Data listing START

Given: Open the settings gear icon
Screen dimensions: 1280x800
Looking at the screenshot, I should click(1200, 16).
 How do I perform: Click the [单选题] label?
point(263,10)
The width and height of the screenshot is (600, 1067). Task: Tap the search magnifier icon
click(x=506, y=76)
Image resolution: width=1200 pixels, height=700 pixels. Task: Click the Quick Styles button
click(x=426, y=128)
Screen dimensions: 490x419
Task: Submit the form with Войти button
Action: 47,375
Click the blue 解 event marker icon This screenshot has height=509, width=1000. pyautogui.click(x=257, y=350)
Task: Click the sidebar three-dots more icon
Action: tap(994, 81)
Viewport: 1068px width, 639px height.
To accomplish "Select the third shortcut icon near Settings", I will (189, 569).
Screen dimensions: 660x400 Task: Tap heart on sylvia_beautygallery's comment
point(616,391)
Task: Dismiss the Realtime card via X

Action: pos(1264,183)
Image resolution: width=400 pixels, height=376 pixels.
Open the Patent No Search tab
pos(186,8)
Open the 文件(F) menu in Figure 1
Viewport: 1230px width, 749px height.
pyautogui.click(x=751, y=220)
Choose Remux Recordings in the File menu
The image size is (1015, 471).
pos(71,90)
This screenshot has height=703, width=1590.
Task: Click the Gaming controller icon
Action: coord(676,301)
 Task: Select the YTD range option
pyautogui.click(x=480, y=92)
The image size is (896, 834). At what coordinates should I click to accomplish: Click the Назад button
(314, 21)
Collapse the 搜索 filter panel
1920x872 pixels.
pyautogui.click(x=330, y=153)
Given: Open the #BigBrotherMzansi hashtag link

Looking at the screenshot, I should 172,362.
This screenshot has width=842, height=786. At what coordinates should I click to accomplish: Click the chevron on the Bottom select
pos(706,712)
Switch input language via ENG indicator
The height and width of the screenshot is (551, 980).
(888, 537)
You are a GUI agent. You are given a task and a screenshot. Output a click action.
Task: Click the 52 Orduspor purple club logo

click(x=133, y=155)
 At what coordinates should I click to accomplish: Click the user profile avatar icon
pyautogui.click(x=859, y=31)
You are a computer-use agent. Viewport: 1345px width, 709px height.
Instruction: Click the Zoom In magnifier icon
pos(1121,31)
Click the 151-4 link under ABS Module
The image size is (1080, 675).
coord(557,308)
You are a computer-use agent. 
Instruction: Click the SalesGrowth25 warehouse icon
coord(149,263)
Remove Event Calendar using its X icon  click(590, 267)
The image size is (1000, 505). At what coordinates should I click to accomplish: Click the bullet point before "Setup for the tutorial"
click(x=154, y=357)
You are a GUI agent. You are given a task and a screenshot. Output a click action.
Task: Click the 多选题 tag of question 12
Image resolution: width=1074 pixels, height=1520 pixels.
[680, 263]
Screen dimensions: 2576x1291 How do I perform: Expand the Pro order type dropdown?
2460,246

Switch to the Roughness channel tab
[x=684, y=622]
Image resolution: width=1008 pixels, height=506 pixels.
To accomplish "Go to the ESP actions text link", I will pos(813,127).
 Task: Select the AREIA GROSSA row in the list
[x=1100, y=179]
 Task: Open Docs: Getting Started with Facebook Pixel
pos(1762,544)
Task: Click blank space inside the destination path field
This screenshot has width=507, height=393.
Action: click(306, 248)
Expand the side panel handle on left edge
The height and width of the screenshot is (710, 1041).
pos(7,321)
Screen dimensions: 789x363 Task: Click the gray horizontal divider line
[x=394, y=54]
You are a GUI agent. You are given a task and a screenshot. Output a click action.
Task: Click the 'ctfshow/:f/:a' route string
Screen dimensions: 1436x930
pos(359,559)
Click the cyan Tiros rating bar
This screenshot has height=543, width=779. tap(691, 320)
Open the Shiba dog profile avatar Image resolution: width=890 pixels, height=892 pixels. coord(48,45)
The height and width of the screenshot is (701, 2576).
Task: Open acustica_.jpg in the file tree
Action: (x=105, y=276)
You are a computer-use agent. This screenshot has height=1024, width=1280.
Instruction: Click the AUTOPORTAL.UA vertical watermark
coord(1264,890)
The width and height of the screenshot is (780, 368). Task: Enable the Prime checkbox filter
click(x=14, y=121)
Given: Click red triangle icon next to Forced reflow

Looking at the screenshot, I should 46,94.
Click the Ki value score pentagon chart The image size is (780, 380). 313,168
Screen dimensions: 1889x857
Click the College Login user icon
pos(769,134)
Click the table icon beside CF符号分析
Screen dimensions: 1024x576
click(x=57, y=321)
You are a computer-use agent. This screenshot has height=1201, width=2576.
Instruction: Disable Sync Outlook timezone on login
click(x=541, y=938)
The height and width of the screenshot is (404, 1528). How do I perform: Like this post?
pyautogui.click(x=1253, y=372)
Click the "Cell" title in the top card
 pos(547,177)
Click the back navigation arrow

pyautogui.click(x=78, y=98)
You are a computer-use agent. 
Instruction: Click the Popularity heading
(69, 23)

Data listing END

→ **Task prompt**: Return all lines in the data that include the word "will".

→ **Completed task**:
To accomplish "Select the third shortcut icon near Settings", I will (189, 569).
To accomplish "Go to the ESP actions text link", I will pos(813,127).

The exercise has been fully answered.